All we seem able to agree on is that somebody, somewhere, did something wrong – what exactly that was and who, therefore, was to blame remains unclear.
Think tanks, of this or that ideological flavor, wrote long and exhaustive reports of what had gone wrong, including names of the guilty – who either ignored the accusation or disputed them. The government had an Inquiry Commission, a 600-page report, including dissenting statements by members of the commission who couldn’t agree with one another.
The word “blame” is used 22 times, but never levied at an identifiable person, only institutions: the SEC; mortgage-brokers; the underwriters Fannie and Freddie; “the complexity of the supervisory system”; or the Fed’s low interest rates. Political parties pointed fingers at one another, and spun reasonable-sounding stories for how they, if only they had been in power, would have prevented this obvious disaster – or at least dealt better with the aftermath. An easy thing to say; not so easy to prove.
Of course, the banking-finance-money system was too complex to conclusively decide “who did it,” even with all the cards on that splendid hindsight table. About ninety years later, scholars still argue over what caused the Great Depression; two hundred (three hundred?) years later, historians can’t conclusively establish which of the half-dozen or so most prominent explanations for the Industrial Revolution best fits the facts – and it’s only the minor question of why we are rich.
The same thing will happen to the origins of Sars-CoV-2 and the pandemic debacles in the last two years. On this, I fear Smil is right:
“Nobody will ever be found responsible for any of the many strategic lapses that guaranteed the mismanagement of the pandemic even before it began.”
Some people will blame certain officials,
“but those will be promptly ignored and will make no difference to deeply ingrained habits. Did the world take any resolute steps after the pandemics of 1918-1919, 1958-1959, 1968-1969, and 2009?”
In the spring of 2020, the analogies didn’t go to the pandemics of the 1950s and 1960s – comparatively mild and uneventful that almost nobody remembered them fifty years later. Instead, we brought out the Spanish Flu from 1918, the dragon-king extreme of power law events to which pandemics and earthquakes both belong. It wasn’t a reasonable comparison to make, but who acted reasonably in those dreadful months?
Throwing mud is easy; building bridges is hard. How we return to the latter after years in the mud pits is far from clear. Our best bet rests with people like Vaclav Smil – or Joe Rogan, or Sam Harris, if he decided to open his pandemic-closed eyes. People without a clear ideological position, and who can thus appeal to audiences across the political spectrum. People who ask reasonable questions, have a modicum of independence from captured institutions or political influence, and are willing to change their minds when presented with convincing evidence to the contrary. People who don’t have an ax to grind or an ideological audience to cater to.
Above all: people who share a commitment to truth.

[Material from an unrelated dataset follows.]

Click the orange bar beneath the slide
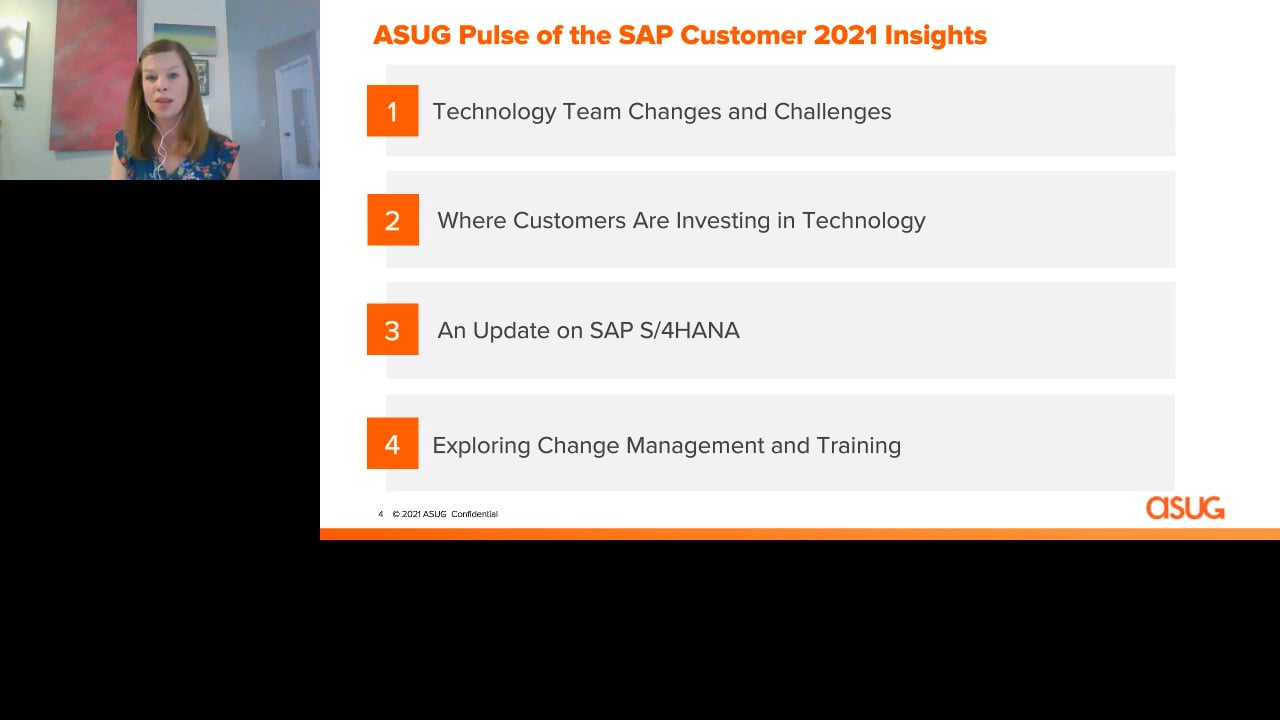Image resolution: width=1280 pixels, height=720 pixels. pos(800,534)
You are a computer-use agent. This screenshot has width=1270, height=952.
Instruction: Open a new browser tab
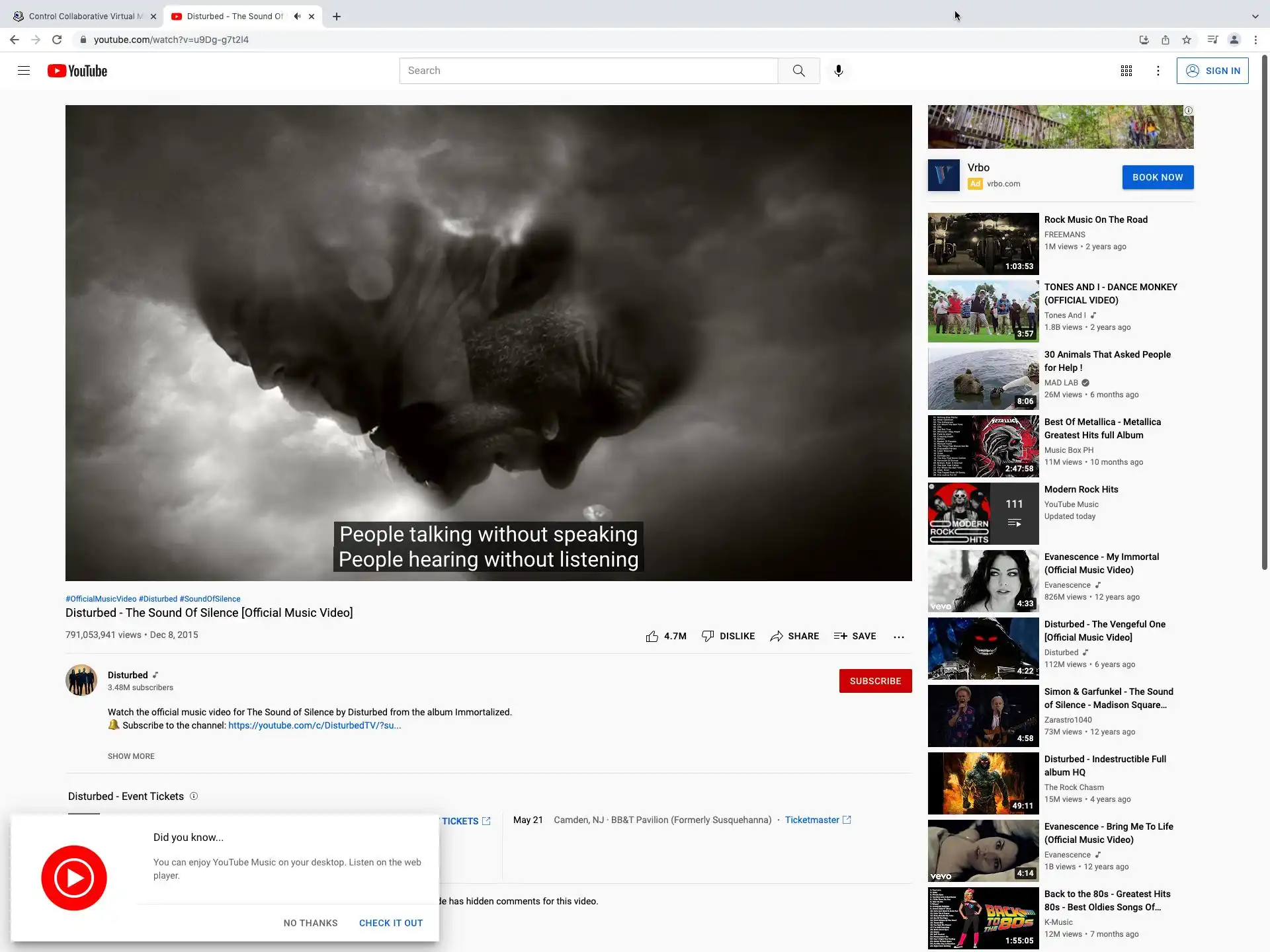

It’s a long shot, and with a world this dark it seems pretty hopeless. Zweig’s example isn’t encouraging: he took his own life in 1942, but only after most of his adult life was spent witnessing madness after violent madness.
However tragic his ending, I find comfort in his story – comfort that we’re nowhere near the extent of societal collapse, despair, and targeted extermination that characterized his adult life. No matter how often we make the analogy and how often today’s clouds at the horizon look like those of the 1930s, we must remember that we’re very far off.
We still have plenty of bridges to build.